• **DATA IN THIS EXERCISE**
################
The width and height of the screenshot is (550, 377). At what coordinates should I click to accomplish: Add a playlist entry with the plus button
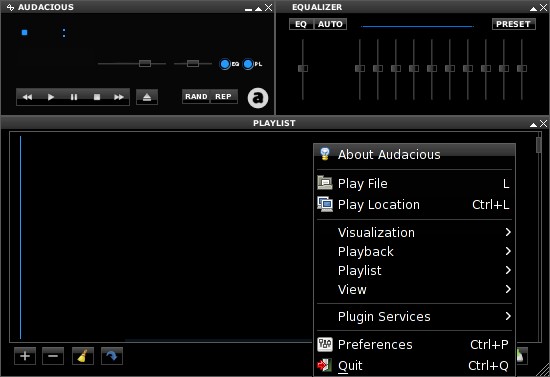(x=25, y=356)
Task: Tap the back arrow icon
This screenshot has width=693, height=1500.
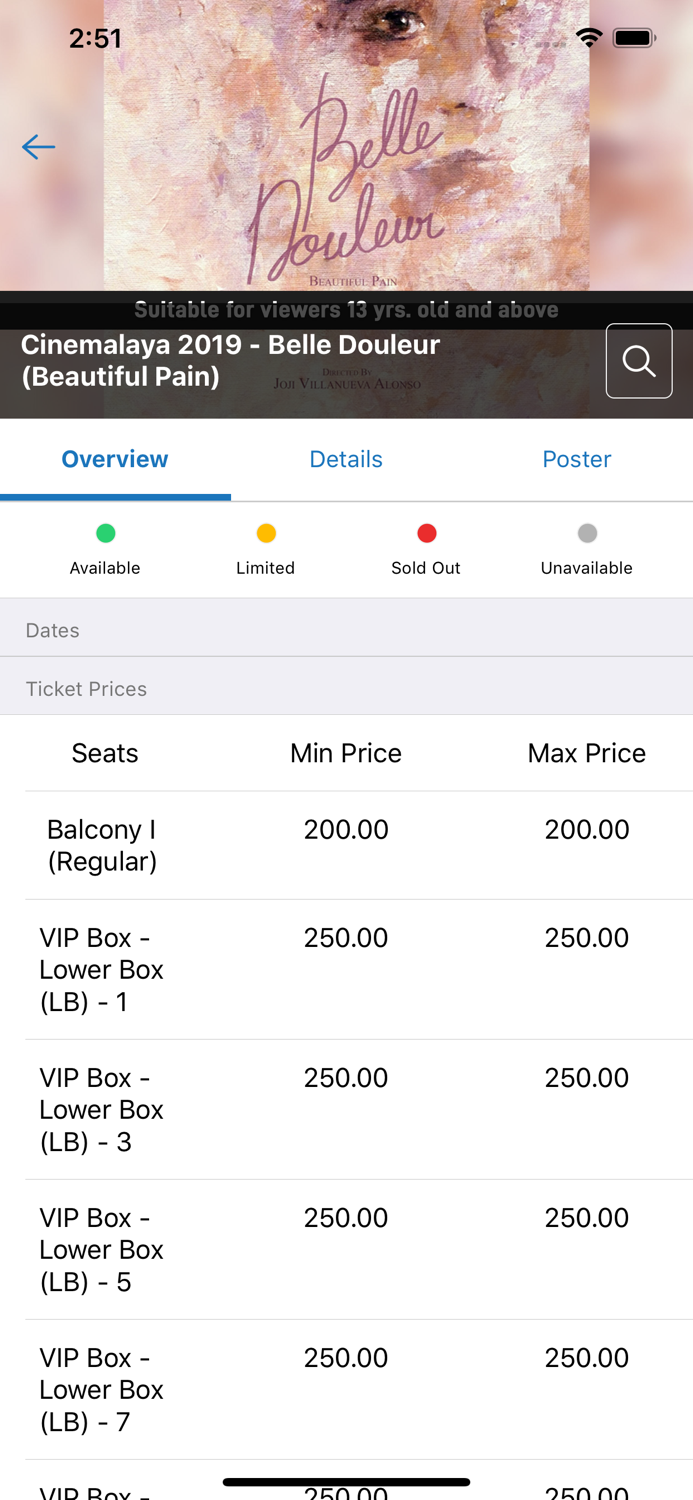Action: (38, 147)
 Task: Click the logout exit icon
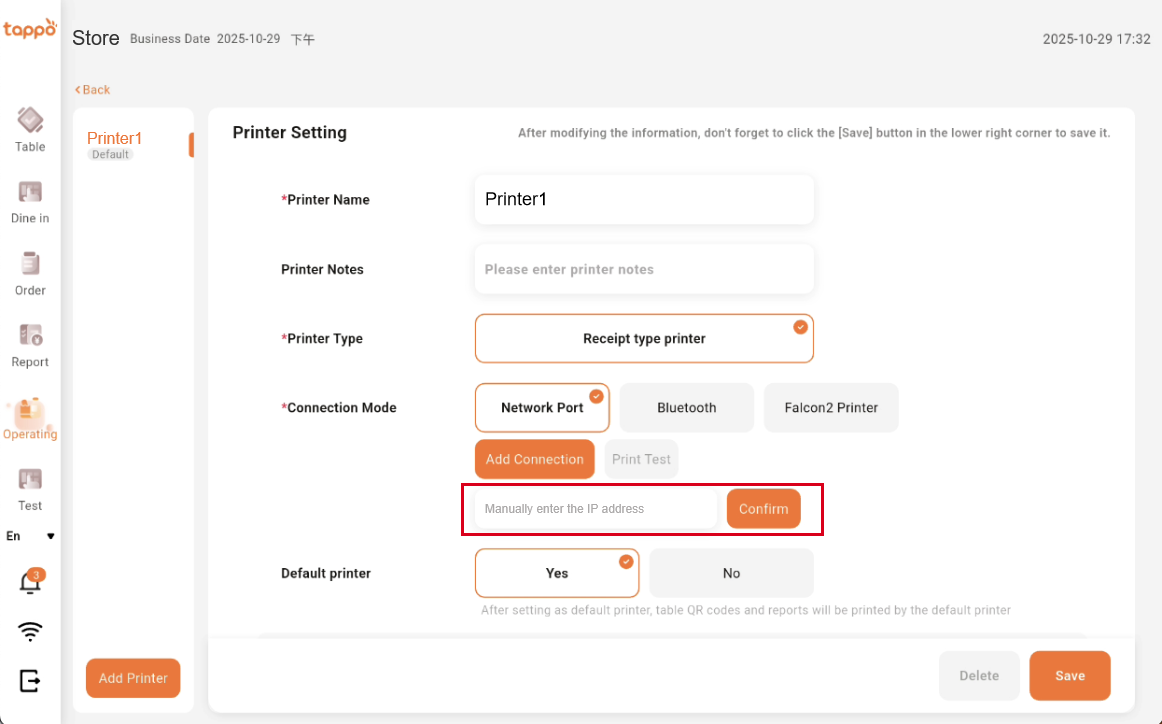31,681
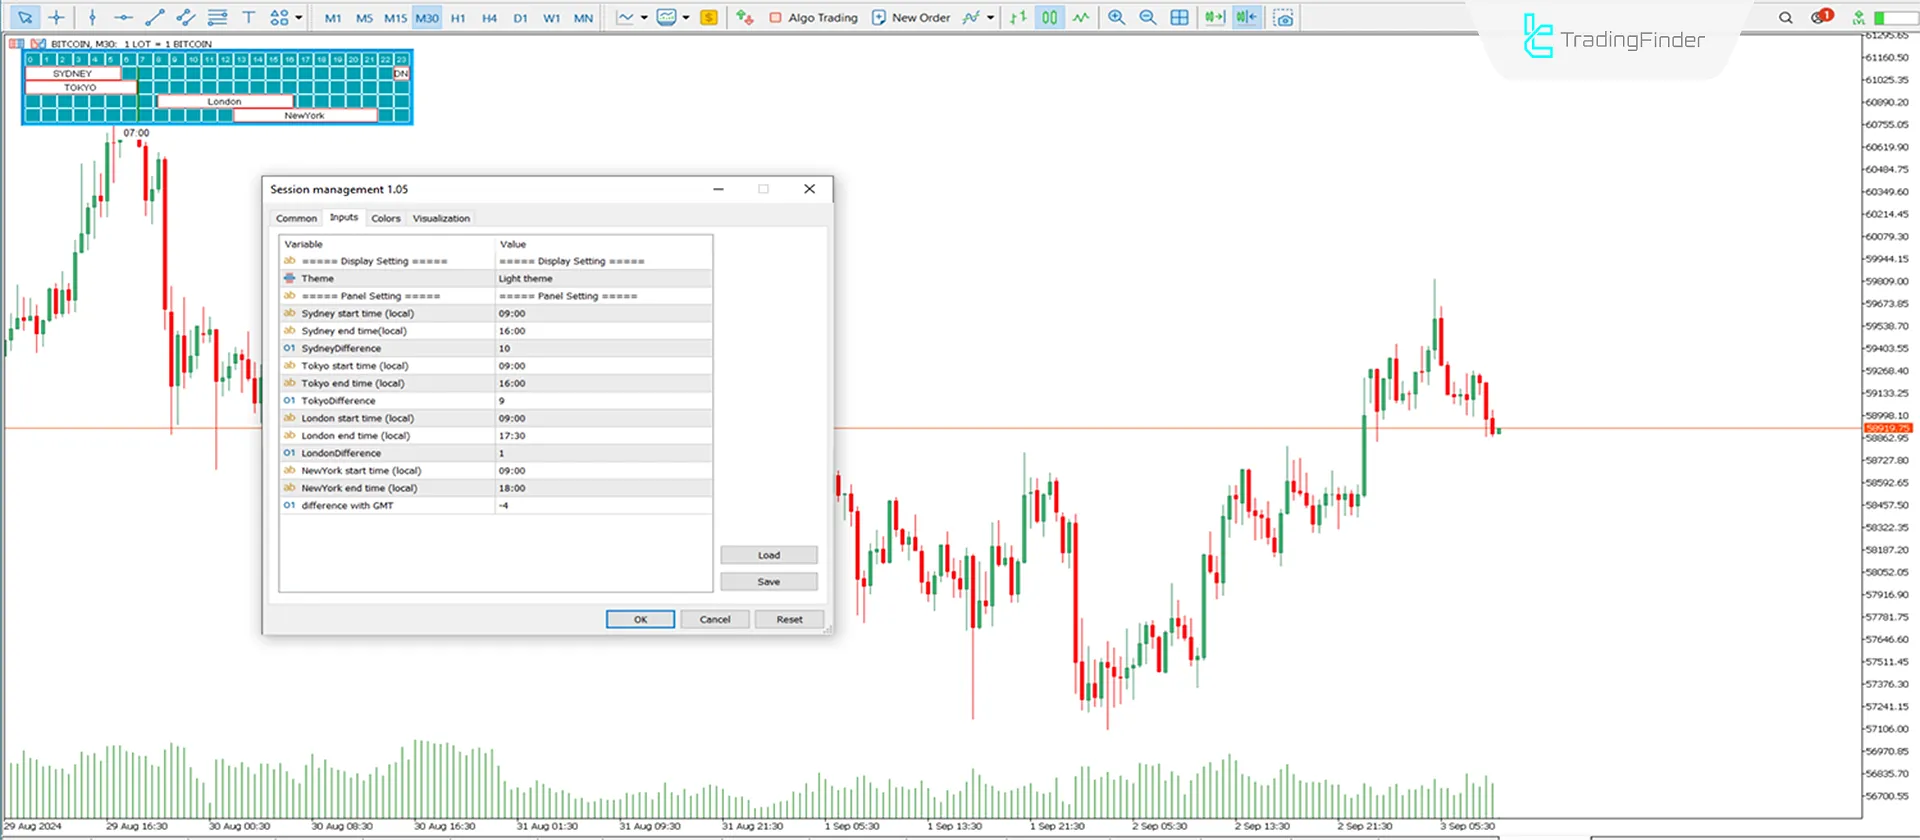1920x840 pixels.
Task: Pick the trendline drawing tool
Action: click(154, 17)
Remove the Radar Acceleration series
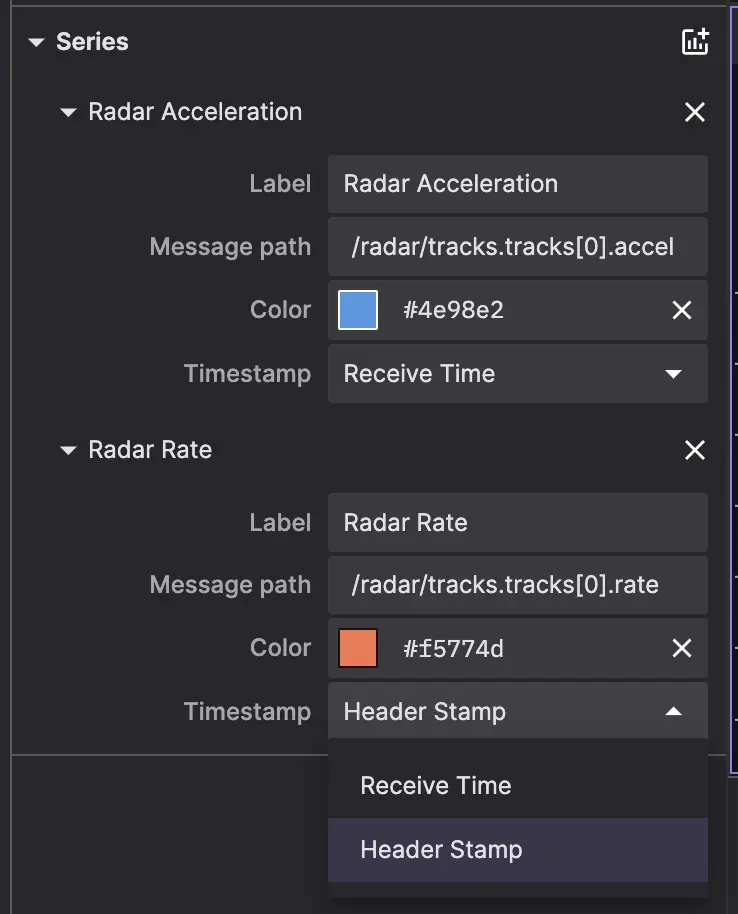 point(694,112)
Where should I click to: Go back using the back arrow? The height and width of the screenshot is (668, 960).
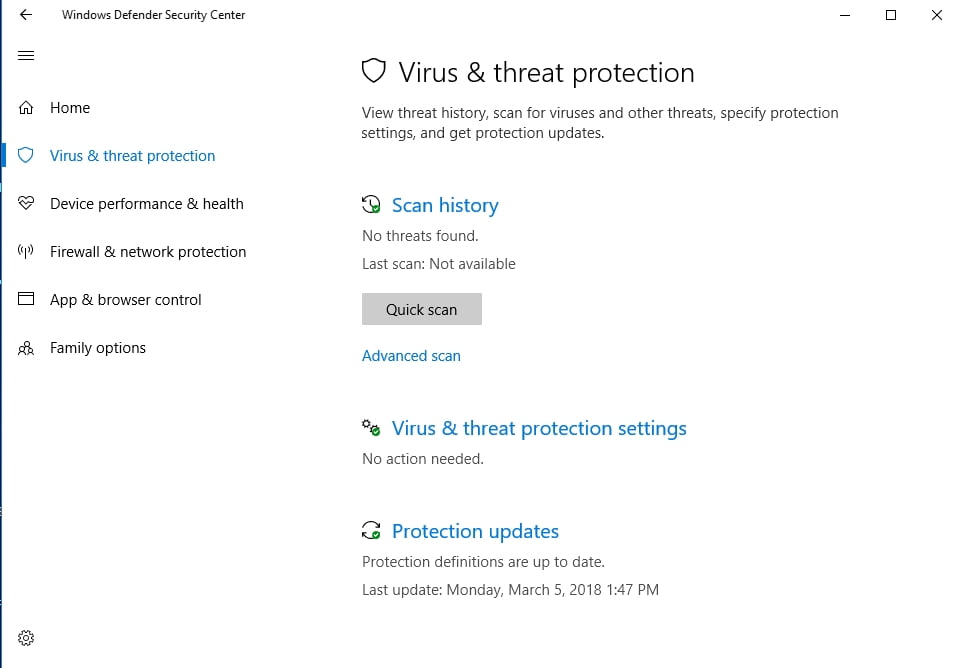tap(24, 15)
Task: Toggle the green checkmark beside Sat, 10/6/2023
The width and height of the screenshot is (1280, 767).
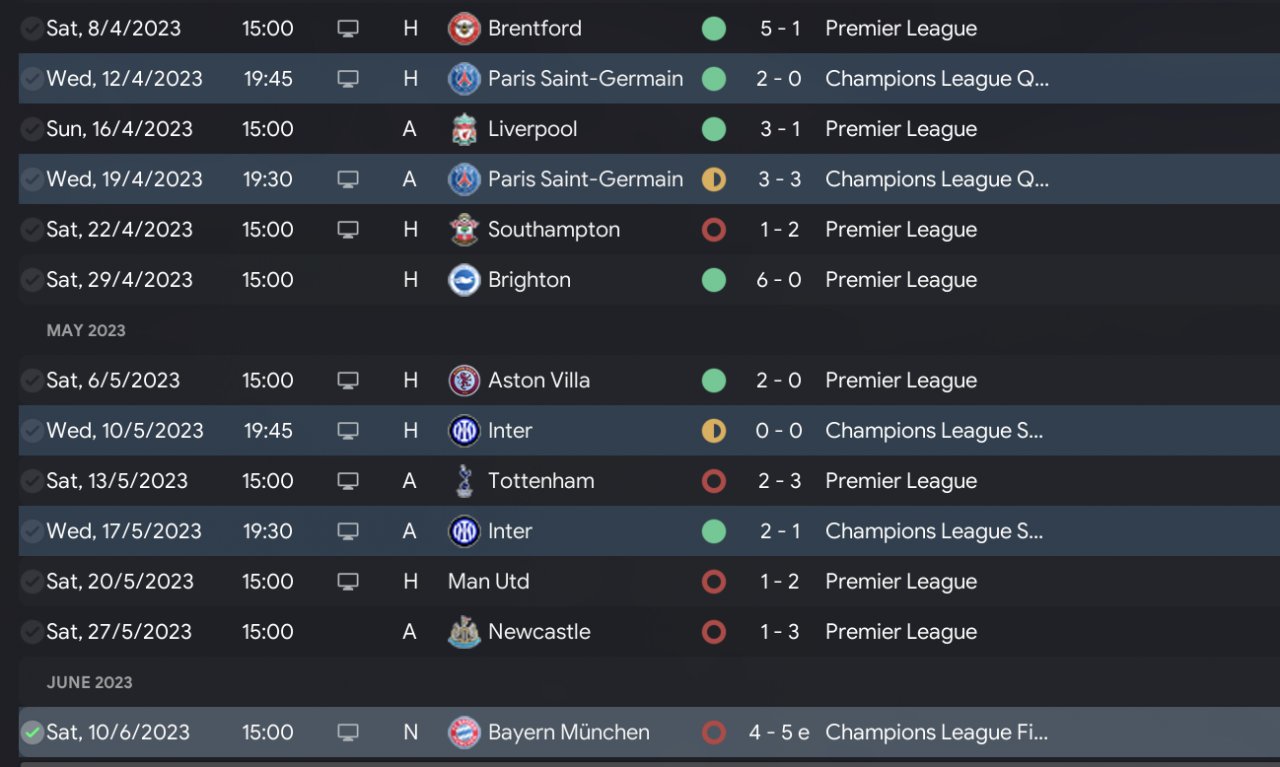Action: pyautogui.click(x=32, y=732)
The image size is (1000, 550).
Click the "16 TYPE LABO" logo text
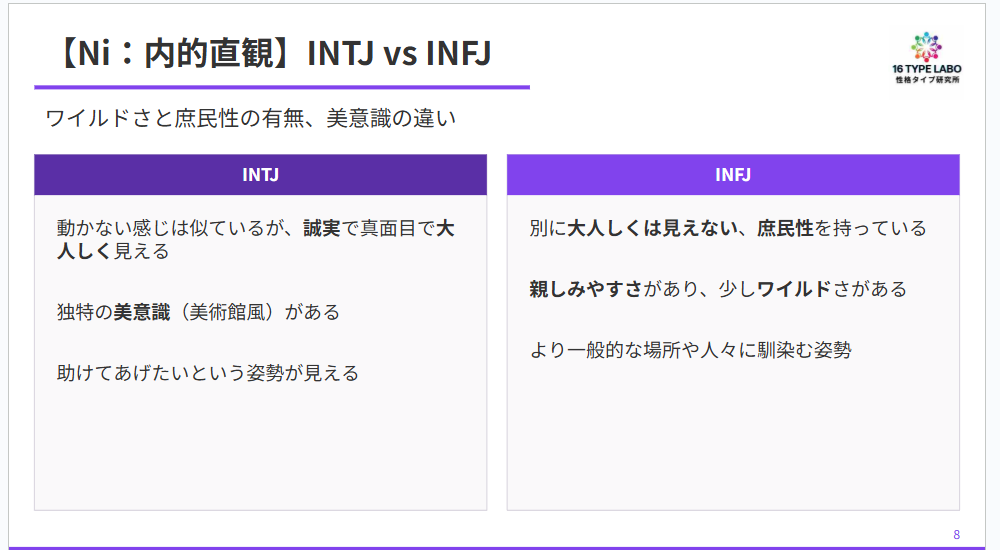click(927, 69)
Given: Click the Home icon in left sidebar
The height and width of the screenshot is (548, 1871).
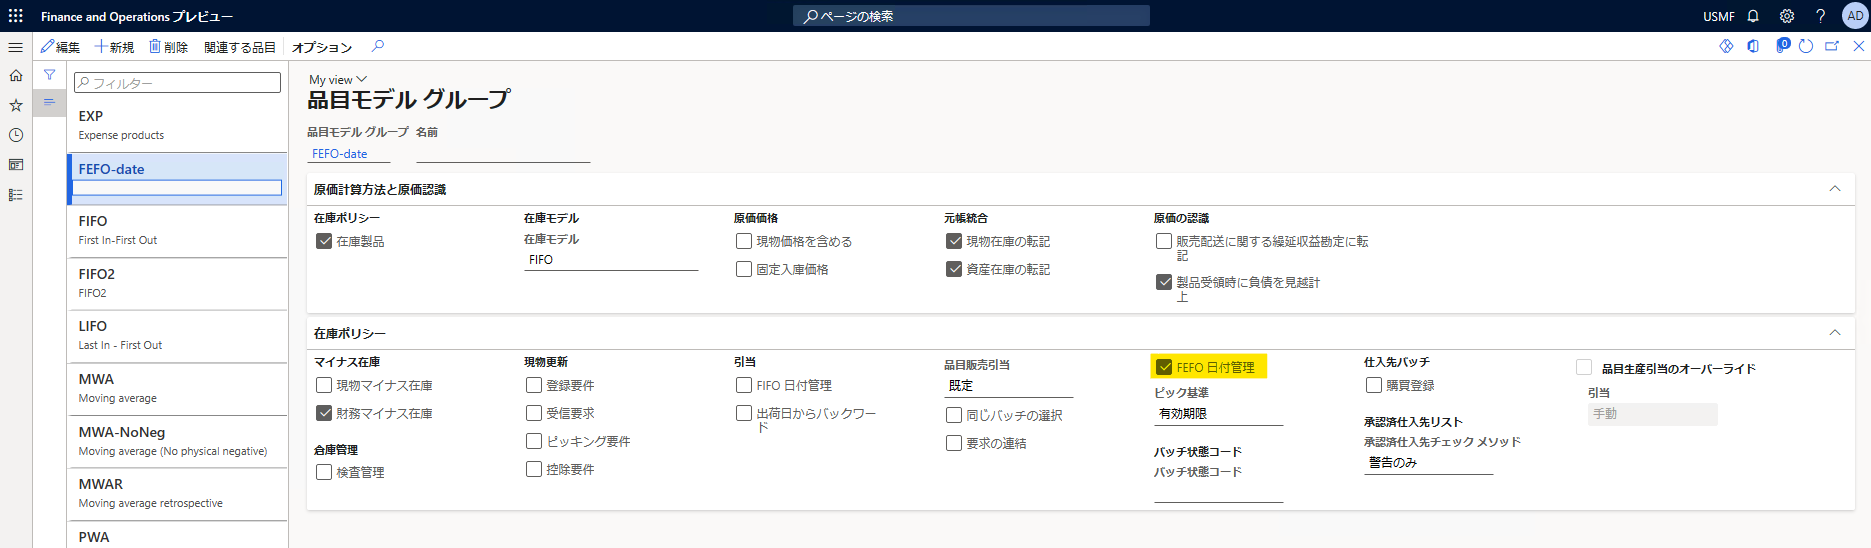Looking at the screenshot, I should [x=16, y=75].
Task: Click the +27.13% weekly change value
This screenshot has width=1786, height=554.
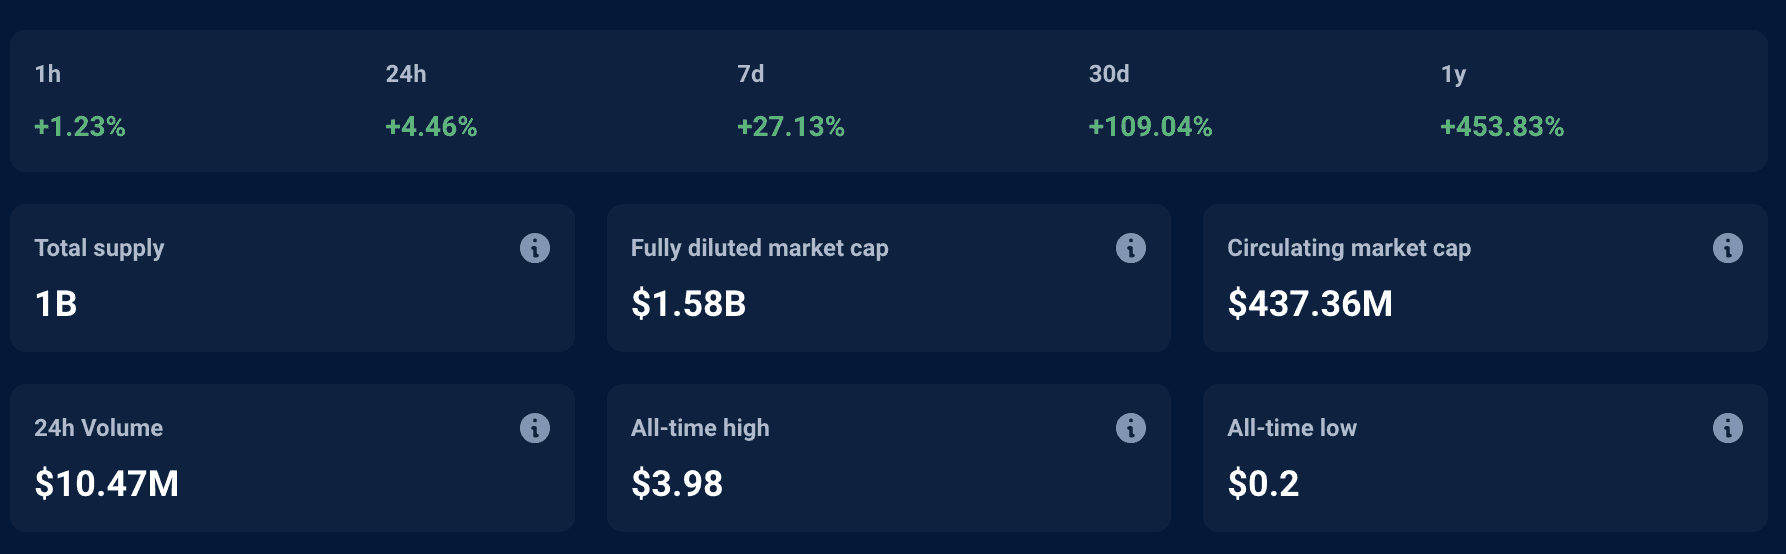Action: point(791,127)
################
• **YOUR GOAL**
Where an entry contains an image, skip the image and write out the rest exactly.

• **WRITTEN RESPONSE**
The width and height of the screenshot is (550, 377). At what coordinates should I click to accomplish: Add a playlist entry with the plus button
(x=25, y=356)
Task: Tap the back arrow icon
This screenshot has width=693, height=1500.
Action: (38, 147)
 Task: Click the logout exit icon
31,681
1920x840 pixels.
Task: Pick the trendline drawing tool
Action: click(154, 17)
Remove the Radar Acceleration series
 point(694,112)
Where should I click to: Go back using the back arrow? The height and width of the screenshot is (668, 960).
tap(24, 15)
Task: Toggle the green checkmark beside Sat, 10/6/2023
The width and height of the screenshot is (1280, 767).
Action: pyautogui.click(x=32, y=732)
The image size is (1000, 550).
Click the "16 TYPE LABO" logo text
click(927, 69)
Given: Click the Home icon in left sidebar
The height and width of the screenshot is (548, 1871).
Looking at the screenshot, I should [x=16, y=75].
Task: Click the +27.13% weekly change value
This screenshot has width=1786, height=554.
Action: point(791,127)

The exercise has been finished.